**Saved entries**
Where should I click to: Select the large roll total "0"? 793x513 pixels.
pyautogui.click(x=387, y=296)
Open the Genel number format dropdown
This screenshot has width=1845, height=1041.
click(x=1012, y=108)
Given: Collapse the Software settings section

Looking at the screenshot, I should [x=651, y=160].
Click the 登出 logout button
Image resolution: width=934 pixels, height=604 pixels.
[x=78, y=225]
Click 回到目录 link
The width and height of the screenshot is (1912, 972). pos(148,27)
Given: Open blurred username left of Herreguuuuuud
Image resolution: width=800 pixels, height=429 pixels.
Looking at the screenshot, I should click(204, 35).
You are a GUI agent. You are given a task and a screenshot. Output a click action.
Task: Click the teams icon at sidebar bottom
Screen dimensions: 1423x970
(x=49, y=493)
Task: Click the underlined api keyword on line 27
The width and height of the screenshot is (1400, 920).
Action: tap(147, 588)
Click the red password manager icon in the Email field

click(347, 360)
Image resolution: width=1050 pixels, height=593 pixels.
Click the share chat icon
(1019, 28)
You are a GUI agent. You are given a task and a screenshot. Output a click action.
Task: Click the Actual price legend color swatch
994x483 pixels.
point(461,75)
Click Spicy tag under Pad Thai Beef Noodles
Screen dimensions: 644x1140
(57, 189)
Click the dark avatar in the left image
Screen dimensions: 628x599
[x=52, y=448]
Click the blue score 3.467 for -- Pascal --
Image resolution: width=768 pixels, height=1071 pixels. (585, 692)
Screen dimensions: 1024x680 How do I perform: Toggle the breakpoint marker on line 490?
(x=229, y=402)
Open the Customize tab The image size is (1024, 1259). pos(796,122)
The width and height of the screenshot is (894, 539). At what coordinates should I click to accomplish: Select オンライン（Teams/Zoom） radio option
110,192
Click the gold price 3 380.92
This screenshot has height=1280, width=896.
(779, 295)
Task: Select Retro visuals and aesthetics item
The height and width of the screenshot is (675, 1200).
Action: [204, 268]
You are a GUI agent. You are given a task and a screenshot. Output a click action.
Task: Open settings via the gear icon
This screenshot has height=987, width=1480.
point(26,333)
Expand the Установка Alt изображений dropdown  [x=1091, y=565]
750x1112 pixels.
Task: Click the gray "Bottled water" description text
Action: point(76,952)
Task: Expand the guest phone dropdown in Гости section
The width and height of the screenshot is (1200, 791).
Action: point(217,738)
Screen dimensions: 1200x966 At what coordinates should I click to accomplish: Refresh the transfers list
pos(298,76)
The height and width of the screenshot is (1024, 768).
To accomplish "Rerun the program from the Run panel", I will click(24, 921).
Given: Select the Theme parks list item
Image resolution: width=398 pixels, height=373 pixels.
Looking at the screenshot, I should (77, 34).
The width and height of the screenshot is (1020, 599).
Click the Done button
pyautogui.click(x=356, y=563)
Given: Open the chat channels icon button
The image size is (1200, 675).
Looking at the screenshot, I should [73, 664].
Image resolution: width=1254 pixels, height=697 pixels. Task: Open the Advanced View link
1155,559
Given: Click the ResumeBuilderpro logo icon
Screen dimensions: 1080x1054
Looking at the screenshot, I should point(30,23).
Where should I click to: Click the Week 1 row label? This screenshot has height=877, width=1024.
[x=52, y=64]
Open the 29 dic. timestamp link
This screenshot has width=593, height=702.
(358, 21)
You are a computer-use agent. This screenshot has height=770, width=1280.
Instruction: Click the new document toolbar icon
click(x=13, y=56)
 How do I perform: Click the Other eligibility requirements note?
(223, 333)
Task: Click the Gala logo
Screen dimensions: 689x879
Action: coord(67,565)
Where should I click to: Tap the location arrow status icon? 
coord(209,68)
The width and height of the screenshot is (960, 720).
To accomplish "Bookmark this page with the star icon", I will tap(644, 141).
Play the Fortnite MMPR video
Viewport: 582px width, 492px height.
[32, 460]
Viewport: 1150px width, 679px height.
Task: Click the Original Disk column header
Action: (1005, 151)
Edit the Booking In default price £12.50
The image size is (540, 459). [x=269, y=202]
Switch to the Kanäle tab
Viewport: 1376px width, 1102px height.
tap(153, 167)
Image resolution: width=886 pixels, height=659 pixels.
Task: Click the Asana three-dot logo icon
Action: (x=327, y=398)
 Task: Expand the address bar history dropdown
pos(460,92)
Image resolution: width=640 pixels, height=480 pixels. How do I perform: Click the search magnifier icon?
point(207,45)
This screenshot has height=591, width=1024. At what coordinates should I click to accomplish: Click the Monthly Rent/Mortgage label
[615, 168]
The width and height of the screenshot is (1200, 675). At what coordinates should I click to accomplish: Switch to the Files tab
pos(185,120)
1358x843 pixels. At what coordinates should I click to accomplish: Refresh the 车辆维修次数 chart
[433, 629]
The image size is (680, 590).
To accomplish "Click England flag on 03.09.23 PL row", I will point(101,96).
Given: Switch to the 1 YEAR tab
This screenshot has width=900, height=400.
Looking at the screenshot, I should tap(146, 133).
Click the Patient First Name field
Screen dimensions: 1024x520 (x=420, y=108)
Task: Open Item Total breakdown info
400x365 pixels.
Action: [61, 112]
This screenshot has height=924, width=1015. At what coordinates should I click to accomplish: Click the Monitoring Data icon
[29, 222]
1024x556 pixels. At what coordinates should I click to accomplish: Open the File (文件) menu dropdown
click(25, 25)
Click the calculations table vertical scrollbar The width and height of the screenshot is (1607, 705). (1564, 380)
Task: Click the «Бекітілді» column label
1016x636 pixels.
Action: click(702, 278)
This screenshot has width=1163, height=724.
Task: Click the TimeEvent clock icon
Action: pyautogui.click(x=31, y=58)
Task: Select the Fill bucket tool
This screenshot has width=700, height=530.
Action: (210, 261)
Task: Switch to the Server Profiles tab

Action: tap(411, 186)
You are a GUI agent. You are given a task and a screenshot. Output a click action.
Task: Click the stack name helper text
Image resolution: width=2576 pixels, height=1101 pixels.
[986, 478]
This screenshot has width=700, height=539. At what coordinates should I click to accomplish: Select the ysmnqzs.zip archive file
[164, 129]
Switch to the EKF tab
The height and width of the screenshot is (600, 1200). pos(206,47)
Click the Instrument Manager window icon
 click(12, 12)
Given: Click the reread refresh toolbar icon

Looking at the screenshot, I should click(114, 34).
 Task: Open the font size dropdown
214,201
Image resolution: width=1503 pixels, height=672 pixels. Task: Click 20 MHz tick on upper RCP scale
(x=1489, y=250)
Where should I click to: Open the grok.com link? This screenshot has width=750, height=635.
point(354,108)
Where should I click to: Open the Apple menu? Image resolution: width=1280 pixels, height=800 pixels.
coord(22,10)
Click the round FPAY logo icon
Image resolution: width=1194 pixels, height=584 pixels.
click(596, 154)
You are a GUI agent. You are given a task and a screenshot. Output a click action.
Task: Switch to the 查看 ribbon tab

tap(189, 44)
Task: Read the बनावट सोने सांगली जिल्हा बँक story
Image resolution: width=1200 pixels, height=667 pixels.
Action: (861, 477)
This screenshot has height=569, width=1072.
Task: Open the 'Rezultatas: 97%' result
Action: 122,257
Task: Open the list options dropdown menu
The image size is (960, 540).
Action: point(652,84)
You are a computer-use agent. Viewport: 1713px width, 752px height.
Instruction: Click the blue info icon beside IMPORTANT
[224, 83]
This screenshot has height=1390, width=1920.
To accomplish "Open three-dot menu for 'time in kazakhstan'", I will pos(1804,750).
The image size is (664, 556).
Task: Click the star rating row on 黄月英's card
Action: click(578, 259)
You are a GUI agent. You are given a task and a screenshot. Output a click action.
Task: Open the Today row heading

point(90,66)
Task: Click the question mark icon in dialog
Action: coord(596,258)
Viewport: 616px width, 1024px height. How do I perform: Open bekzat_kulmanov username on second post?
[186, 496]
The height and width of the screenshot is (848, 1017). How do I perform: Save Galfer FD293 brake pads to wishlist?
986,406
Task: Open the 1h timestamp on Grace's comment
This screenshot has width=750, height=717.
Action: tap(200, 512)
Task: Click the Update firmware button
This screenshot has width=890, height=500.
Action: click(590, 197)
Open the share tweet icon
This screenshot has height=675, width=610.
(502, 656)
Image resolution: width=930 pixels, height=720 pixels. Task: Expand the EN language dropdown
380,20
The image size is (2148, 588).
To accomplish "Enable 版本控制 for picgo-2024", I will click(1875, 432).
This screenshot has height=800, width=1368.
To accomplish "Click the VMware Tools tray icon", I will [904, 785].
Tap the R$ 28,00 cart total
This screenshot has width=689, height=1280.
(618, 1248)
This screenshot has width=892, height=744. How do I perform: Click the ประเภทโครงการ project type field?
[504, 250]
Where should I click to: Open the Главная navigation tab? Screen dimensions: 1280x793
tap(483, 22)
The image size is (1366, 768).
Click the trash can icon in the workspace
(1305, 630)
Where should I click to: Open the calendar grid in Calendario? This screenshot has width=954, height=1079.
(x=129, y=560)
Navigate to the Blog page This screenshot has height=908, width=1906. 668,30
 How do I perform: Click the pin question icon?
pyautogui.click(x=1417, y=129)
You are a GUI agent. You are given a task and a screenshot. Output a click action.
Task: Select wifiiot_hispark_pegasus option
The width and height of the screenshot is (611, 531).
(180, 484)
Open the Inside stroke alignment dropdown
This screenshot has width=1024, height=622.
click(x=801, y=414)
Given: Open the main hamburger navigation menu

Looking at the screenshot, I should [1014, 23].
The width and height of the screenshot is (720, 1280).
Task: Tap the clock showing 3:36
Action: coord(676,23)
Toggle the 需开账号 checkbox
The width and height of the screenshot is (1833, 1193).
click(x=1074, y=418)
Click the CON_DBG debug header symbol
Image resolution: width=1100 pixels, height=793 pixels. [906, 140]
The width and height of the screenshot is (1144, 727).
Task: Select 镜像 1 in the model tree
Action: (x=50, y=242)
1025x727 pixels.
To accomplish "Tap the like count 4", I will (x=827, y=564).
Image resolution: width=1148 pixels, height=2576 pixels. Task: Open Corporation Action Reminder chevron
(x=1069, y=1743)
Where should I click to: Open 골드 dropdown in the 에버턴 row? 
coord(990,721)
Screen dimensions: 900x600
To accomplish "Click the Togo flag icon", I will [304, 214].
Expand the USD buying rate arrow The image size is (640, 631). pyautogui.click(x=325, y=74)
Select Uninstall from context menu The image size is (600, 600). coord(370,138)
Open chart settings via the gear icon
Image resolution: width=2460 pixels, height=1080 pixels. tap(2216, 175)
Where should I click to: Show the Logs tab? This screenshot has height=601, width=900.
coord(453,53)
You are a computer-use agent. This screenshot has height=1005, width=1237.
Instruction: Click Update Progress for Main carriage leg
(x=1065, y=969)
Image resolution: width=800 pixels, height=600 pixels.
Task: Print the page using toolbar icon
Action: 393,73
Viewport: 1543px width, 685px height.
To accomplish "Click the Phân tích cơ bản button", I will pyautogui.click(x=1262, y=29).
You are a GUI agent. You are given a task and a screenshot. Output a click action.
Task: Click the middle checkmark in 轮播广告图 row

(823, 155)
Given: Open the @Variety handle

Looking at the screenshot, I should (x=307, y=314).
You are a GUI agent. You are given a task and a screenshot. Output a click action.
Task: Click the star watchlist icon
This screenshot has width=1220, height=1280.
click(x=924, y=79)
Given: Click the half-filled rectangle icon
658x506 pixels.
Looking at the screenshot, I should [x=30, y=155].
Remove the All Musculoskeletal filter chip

**Work required**
Repeat the data word for word, starting at its first line and stopping after the line that contains "Given: Open blurred".

**Task result**
Where should I click to: Select the large roll total "0"? 793x513 pixels.
pyautogui.click(x=387, y=296)
Open the Genel number format dropdown
This screenshot has width=1845, height=1041.
click(x=1012, y=108)
Given: Collapse the Software settings section

Looking at the screenshot, I should [x=651, y=160].
Click the 登出 logout button
Image resolution: width=934 pixels, height=604 pixels.
[x=78, y=225]
Click 回到目录 link
The width and height of the screenshot is (1912, 972). pos(148,27)
Given: Open blurred username left of Herreguuuuuud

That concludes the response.